What's more, wood stove owners can employ other potentially lifesaving devices. Several companies now market alarms that signal the overheating of a wood-burning appliance's flue . . . giving an early warning of the onset of a chimney fire. The commercial units run up to nearly $80 (although some are a good bit less expensive), but any handyperson who enjoys tinkering (and, perhaps, saving a few dollars at the same time) will find that building a flue alarm can be an easy, enjoyable project.

MOTHER researcher Emerson Smyers put together a device using readily available components for under $25. The alarm is self-contained (its power is drawn from a 9-volt battery) and signals overheating with a loud buzz. We purchased the thermometer portion of it from the Condar Company and all the electronic components were obtained from a nearby Radio Shack outlet.

First, Smyers modified the thermometer by adding a pair of automotive ignition points to the dial. One contact was silver-soldered (regular solder might not stand up to the heat of the flue) to the degree Fahrenheit pointer, and the other was attached to an arm (with a small, insulating piece of circuit board between the two components), which pivots under the bolt in the center of the thermometer. The second contact, then, can be set to a specific temperature — and when the first contact touches it, the circuit will be completed, triggering the alarm. While all this is going on, of course, Condar's Chimgard still serves its original purpose: allowing you to monitor flue temperature easily.

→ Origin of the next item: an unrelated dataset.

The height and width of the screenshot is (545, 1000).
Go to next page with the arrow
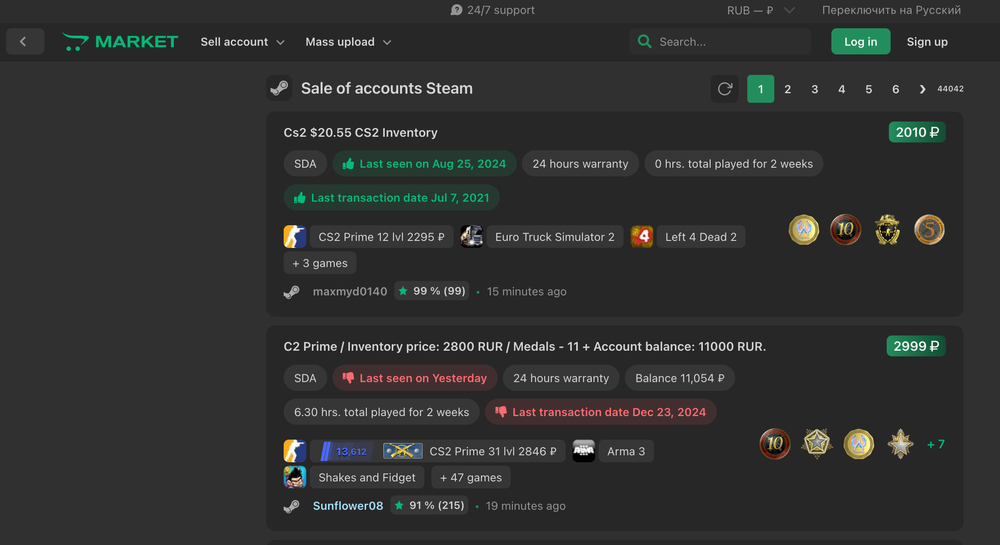point(922,89)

Emerson obtained the circuit diagram for the electronic portion of the alarm from a Radio Shack publication, which describes an integrated-circuit-chip audible alarm. The tiny amplifier consists of seven electronic components, which can easily be soldered to a piece of perforated circuit board and located in a plastic box (which, along with appropriate plug-in connectors, is also available from Radio Shack).